本文:
☆ ☆ ☆ ☆ ☆ ☆ ☆
情報処理推進機構(IPA)がまとめたコンピュータウイルスの届出状況によると、6月の届出件数は5422件で5月の5439件に続き高水準での推移となった。6月の届出件数は、寄せられたウイルス検出数約333万4千個を集計した結果だ。ウイルスの届出は高水準だが、実際にパソコンに感染した割合はわずか1%(56件)にすぎず、ワクチンソフトが普及しているものとみられる。
W32/Netskyウイルスは1875件の届出が寄せられ、5月の1984件に引き続き1千件を超えている。続いて、W32/Bagle502件、W32/Klez362件となった。IPAに寄せられた届出の検出データをみると、W32/Netskyウイルスが全検出数の約90%を占め、依然として蔓延している状況がうかがえる。
感染しているパソコンは少数でも、大量のウイルスメールが発信される。ウイルスメールの発信元になっていることに気づかずにいるケースも珍しいことではない。パソコンの動作が遅いなど、いつもと違うことがあれば、ウイルスチェックを行って感染の有無を確認することをお勧めする。
☆ ☆ ☆ ☆ ☆ ☆ ☆
演習の目的: コンピュータウイルスの届出状況を伝える本文を、一字も変えずに全文書き写してもらえますか？ この後に続く行は、本文とは別個の資料です。

記録データ:
☆ ☆ ☆ ☆ ☆ ☆ ☆
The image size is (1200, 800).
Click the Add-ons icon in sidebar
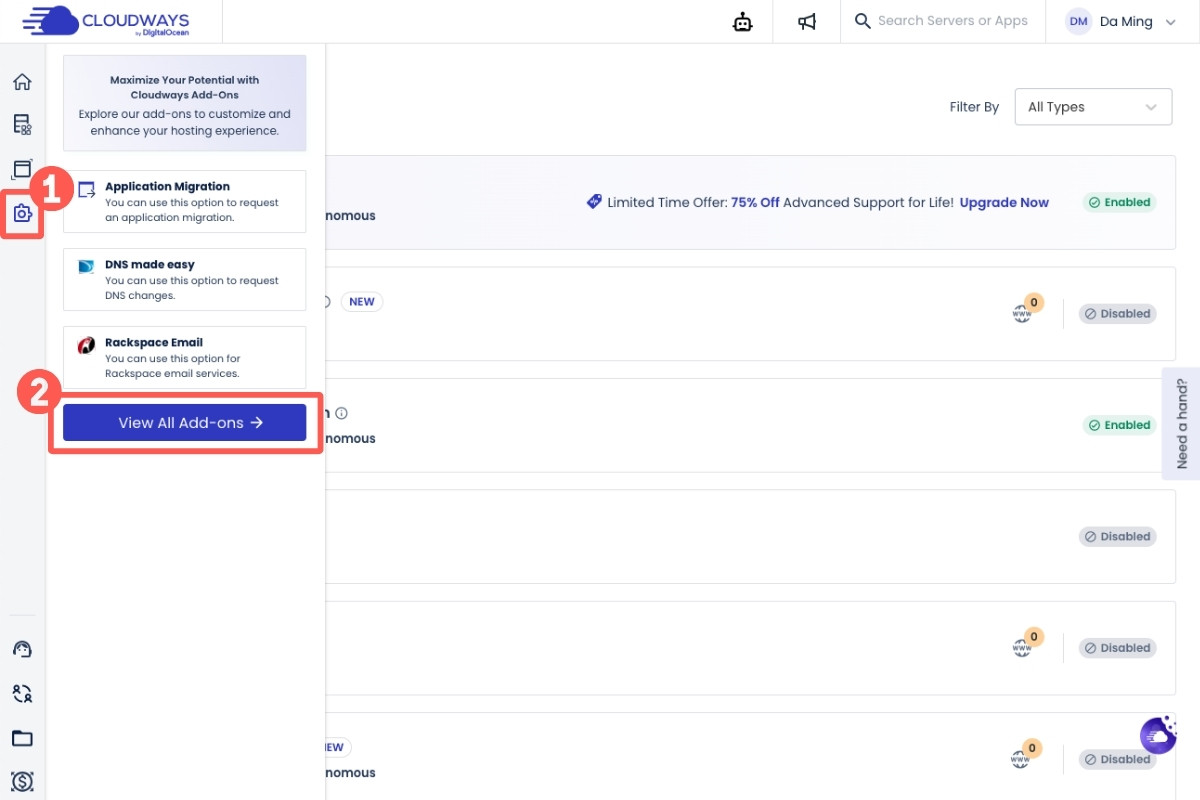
☆ ☆ ☆ ☆ ☆ ☆ ☆
解答欄:
情報処理推進機構(IPA)がまとめたコンピュータウイルスの届出状況によると、6月の届出件数は5422件で5月の5439件に続き高水準での推移となった。6月の届出件数は、寄せられたウイルス検出数約333万4千個を集計した結果だ。ウイルスの届出は高水準だが、実際にパソコンに感染した割合はわずか1%(56件)にすぎず、ワクチンソフトが普及しているものとみられる。
W32/Netskyウイルスは1875件の届出が寄せられ、5月の1984件に引き続き1千件を超えている。続いて、W32/Bagle502件、W32/Klez362件となった。IPAに寄せられた届出の検出データをみると、W32/Netskyウイルスが全検出数の約90%を占め、依然として蔓延している状況がうかがえる。
感染しているパソコンは少数でも、大量のウイルスメールが発信される。ウイルスメールの発信元になっていることに気づかずにいるケースも珍しいことではない。パソコンの動作が遅いなど、いつもと違うことがあれば、ウイルスチェックを行って感染の有無を確認することをお勧めする。